The other half of the thread was on linux-ext4, starting here: https://lists.ope...

derefr · on July 21, 2019

> It all feels like a situation where the people maintaining this code knew deep down that it wasn't really up to scratch, but were sufficiently used to workarounds ("use direct io", "scrape dmesg") that they no longer thought of it as a problem.

It's an ops-level solution. The one thing you never really do, as an ops person, is reach into the black-box components that make up your infrastructure to fix them at an architectural level. That's not your job. The system is already in production; it's your job to make it run, without changing it—to shim around the black boxes to make them work despite their architectural flaws.

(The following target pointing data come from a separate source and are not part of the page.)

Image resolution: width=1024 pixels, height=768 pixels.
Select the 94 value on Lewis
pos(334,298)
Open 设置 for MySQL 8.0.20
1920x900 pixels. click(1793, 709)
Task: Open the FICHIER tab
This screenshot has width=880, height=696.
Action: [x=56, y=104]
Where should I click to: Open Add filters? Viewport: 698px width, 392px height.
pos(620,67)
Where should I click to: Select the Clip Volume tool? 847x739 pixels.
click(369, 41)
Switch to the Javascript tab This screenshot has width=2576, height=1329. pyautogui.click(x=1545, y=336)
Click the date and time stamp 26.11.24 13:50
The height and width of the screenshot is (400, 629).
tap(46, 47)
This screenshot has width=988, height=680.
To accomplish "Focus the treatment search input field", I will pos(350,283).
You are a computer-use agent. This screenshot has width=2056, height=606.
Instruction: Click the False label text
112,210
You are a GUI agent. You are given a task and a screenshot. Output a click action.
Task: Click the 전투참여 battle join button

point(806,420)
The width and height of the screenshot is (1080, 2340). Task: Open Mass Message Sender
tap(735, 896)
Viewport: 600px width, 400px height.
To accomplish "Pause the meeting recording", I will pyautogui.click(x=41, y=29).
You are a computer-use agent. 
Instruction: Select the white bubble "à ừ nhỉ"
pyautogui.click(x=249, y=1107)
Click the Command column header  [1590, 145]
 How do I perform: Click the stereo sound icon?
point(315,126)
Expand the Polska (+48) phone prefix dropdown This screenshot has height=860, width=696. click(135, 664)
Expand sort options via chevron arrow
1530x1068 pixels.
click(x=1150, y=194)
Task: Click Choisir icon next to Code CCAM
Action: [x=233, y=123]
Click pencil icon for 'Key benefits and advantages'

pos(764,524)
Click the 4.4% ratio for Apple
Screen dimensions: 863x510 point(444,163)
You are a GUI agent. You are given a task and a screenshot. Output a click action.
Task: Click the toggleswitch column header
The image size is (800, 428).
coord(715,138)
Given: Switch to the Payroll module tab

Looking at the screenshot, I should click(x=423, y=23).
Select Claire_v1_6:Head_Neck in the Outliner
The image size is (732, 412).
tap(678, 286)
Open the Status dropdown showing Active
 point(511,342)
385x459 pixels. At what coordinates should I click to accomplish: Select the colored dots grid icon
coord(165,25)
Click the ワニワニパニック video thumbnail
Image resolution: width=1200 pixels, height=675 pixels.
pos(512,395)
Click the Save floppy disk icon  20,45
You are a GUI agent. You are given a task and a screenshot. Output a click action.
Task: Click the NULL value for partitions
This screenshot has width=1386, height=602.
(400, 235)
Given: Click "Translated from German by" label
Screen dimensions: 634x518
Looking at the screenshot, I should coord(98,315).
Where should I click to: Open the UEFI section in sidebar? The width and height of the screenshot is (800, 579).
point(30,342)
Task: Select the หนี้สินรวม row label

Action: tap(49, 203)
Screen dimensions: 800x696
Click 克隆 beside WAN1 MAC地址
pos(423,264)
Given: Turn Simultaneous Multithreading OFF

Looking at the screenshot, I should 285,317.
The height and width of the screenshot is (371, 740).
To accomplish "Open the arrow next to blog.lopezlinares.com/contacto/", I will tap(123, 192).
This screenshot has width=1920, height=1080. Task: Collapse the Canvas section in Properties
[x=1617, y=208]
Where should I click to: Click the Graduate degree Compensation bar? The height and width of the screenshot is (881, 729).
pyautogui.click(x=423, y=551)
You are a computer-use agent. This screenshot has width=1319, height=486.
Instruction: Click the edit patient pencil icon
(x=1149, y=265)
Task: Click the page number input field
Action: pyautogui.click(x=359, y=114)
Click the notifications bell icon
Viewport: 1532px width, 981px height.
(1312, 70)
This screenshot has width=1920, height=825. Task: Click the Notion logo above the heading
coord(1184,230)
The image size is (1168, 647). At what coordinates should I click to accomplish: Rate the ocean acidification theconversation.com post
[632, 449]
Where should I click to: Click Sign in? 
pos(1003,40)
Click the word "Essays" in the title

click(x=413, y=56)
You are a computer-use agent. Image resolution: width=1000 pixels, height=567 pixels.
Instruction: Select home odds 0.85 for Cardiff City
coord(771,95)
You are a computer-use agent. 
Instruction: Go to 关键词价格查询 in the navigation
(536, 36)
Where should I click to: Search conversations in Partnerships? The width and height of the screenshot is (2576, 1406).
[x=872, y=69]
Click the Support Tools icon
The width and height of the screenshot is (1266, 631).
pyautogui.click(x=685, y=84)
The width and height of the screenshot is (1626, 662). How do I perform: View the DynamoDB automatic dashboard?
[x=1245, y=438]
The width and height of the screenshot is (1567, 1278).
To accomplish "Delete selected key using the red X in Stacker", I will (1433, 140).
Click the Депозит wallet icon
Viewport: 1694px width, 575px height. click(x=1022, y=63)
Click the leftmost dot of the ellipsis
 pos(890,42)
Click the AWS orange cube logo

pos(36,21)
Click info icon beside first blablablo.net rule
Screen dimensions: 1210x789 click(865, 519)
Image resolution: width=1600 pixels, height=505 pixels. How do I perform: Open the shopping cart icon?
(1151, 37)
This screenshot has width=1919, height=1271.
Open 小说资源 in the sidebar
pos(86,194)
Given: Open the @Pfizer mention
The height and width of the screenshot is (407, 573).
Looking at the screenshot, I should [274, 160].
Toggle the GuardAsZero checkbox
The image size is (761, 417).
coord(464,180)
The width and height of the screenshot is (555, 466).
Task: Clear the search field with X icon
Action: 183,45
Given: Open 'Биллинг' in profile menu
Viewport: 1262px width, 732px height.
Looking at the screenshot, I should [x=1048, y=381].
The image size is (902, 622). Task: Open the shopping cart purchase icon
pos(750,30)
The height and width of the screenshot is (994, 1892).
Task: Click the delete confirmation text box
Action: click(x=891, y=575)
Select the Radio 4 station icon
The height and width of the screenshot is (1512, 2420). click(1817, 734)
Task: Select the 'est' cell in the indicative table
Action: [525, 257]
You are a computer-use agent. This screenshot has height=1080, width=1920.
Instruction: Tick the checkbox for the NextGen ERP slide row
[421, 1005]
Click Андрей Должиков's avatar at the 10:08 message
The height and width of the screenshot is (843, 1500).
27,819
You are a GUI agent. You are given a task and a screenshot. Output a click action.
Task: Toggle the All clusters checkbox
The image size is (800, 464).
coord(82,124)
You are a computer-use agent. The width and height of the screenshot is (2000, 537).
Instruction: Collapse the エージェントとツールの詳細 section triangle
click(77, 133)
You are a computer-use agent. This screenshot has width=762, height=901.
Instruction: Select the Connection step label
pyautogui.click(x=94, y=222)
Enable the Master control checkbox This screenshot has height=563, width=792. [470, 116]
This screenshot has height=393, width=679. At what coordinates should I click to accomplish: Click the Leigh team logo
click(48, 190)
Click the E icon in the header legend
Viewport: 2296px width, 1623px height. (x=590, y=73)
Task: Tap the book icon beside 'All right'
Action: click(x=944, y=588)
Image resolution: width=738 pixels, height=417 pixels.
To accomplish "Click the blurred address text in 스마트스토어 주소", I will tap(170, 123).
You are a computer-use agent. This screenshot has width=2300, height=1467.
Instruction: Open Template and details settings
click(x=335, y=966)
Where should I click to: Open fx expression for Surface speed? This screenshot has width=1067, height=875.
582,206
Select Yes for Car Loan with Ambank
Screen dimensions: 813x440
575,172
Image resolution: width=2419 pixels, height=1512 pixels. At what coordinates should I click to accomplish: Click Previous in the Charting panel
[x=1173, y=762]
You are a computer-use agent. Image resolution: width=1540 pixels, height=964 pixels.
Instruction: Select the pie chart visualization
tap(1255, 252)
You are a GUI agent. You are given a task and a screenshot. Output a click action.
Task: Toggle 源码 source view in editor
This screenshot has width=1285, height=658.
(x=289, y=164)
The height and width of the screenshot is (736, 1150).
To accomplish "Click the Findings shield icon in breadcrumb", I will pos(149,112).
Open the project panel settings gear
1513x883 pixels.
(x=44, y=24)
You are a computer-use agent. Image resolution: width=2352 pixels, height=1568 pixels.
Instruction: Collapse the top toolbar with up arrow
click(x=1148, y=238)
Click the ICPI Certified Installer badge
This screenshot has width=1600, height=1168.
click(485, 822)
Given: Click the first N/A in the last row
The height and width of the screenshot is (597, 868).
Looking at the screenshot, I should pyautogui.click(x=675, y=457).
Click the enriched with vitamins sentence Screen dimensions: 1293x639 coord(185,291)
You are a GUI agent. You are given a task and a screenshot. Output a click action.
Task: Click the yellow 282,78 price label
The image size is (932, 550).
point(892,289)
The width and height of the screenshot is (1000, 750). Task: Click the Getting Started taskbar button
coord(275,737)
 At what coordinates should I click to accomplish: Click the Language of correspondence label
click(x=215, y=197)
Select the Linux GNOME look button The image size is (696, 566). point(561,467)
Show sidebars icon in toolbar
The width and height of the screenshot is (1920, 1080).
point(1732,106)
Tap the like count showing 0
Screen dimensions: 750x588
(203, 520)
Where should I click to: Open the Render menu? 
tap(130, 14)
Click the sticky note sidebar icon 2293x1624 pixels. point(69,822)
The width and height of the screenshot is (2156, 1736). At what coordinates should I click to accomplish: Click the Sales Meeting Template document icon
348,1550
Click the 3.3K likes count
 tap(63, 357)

Sure, you can file a ticket with the dev team about how dumb you think an architectural choice was—but, in most businesses, most of the black-box components you're working with are third-party, so filing a ticket isn't likely to get you much. (Google is an exception, but even Google has to hire their SREs from somewhere, and they'll come in enculturated to the "it's all black boxes and we're here to ziptie them together" mindset.)

And, even in an environment like Google's where you have access to the dev-teams of every component you're running, dev cycles are still longer than ops SLA deadlines. Ops solutions are chosen because they're quick to get into production. (Component can't handle the load because it's coded poorly? Replicate it and throw a load balancer in front! Five minute job.) So even if you do file that ticket, you've still got to solve the problem in the here-and-now. And once you do solve the immediate problem, it's no longer a hair-on-fire problem, so that ticket isn't going to be very high-priority to fix.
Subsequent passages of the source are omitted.